Figure 5.

Analysis of the time course of apoC-II fibril dissociation by WT αB-C. ApoC-II fibrils (56 μm) were formed for 72 h at 30 °C. A, fibrils were incubated with WT αB-C (12.8 μm) for 0–24 h. Each sample was centrifuged as described above. The supernatant (Sup), sucrose (Suc), and pellet (P) layers were collected and analyzed by SDS-PAGE alongside the total (T) uncentrifuged samples. B, SV-AUC analysis of preformed apoC-II fibrils (56 μm) incubated with WT αB-C (12.8 μm) for 0 (red), 2 (orange), 4 (green), 8 (blue), or 20 (purple) h prior to SV-AUC. ApoC-II fibrils (black) and WT αB-C (brown) incubated alone for 20 h are also shown.
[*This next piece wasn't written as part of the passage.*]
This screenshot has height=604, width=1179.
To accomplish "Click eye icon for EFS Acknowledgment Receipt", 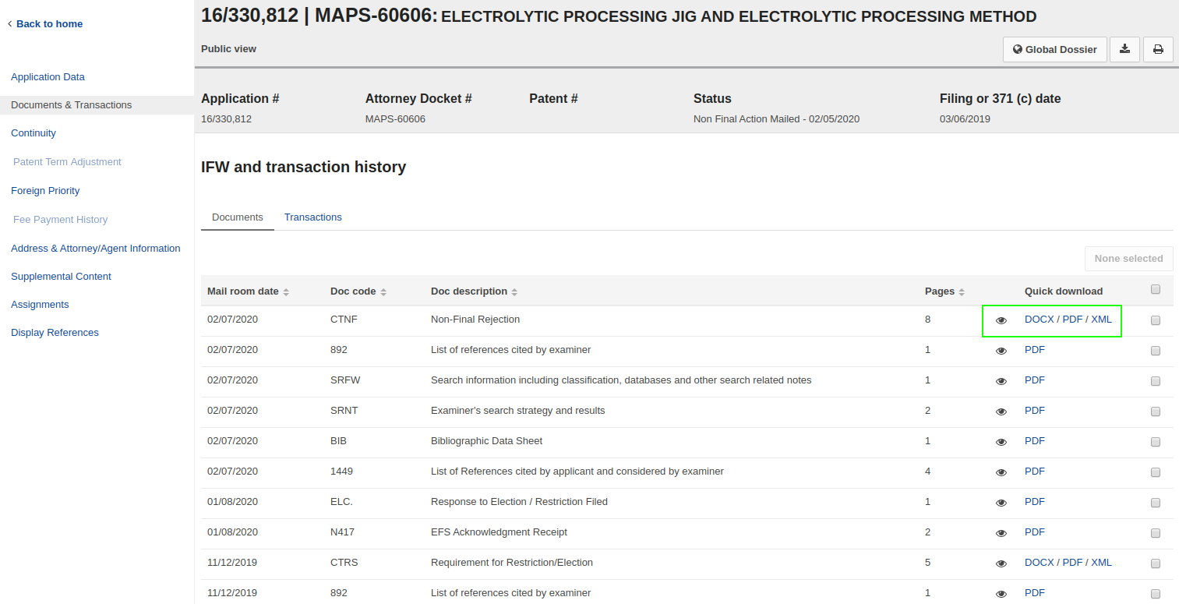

C and D, plots of the integral of the peak between 0.5 and 2 S (C) and between 8 and 22 S (D) in the c(s) distribution shown in B as a function of incubation time with WT αB-C. E, apoC-II fibrils (56 μm) formed with 10% S61C Alexa 488–labeled apoC-II were incubated with the indicated sHSP construct (12.8 μm) for 24 h and centrifuged as described above. The supernatant fractions were analyzed by SDS-PAGE and imaged using a filter set for Alexa 488 as described under “Experimental procedures.”